Adobe Inc. (20240257798). SPOKEN LANGUAGE RECOGNITION simplified abstract

From WikiPatents
Jump to navigation Jump to search

SPOKEN LANGUAGE RECOGNITION

Organization Name

Adobe Inc.

Inventor(s)

Oriol Nieto-caballero of Oakland CA (US)

Zeyu Jin of San Francisco CA (US)

Justin Jonathan Salamon of San Francisco CA (US)

Franck Dernoncourt of Spokane WA (US)

SPOKEN LANGUAGE RECOGNITION - A simplified explanation of the abstract

This abstract first appeared for US patent application 20240257798 titled 'SPOKEN LANGUAGE RECOGNITION

The technology described in this patent application utilizes a neural network with an efficient and lightweight architecture to recognize spoken language from audio signals.

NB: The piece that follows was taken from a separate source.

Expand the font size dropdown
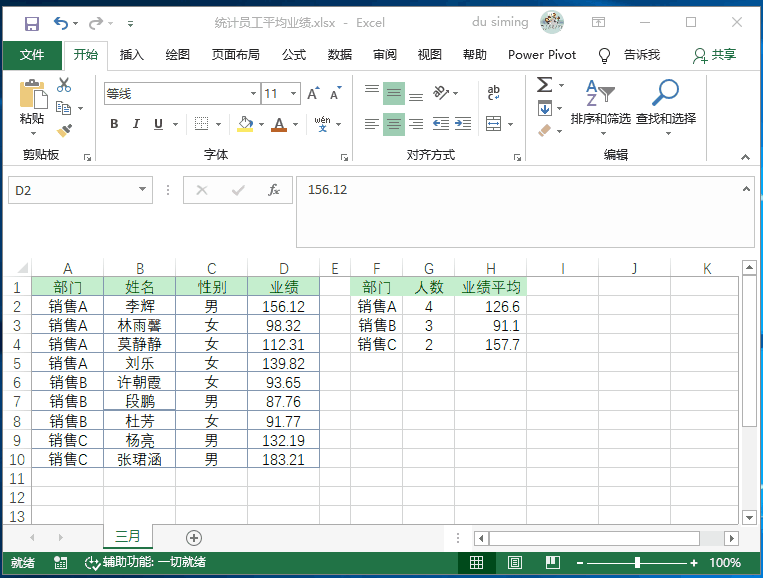This screenshot has width=763, height=578. pyautogui.click(x=295, y=94)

  • Features are generated from the audio signal, such as by converting it to a normalized spectrogram.
  • These features are input to the neural network, which includes convolutional layers and an output activation layer.
  • Each neuron in the output activation layer corresponds to a language and generates an activation value.
  • Based on the activation values, the system provides an indication of one or more languages present in the audio signal.

Potential Applications: - Speech recognition systems - Language translation tools - Voice-controlled devices

Problems Solved: - Improving accuracy and efficiency of spoken language recognition - Enhancing multilingual capabilities in technology

Benefits: - Faster and more accurate language recognition - Enhanced user experience in voice-controlled applications - Improved accessibility for multilingual users

Commercial Applications: - Integration into smart speakers and virtual assistants - Language learning applications - Customer service chatbots

Questions about the Technology: 1. How does the neural network differentiate between different languages in the audio signal? 2. What are the potential limitations of this technology in real-world applications?

Frequently Updated Research: - Stay updated on advancements in neural network architectures for speech recognition - Monitor developments in multilingual language processing algorithms.


Original Abstract Submitted

some aspects of the technology described herein employ a neural network with an efficient and lightweight architecture to perform spoken language recognition. given an audio signal comprising speech, features are generated from the audio signal, for instance, by converting the audio signal to a normalized spectrogram. the features are input to the neural network, which has one or more convolutional layers and an output activation layer. each neuron of the output activation layer corresponds to a language from a set of language and generates an activation value. based on the activations values, an indication of zero or more languages from the set of languages is provided for the audio signal.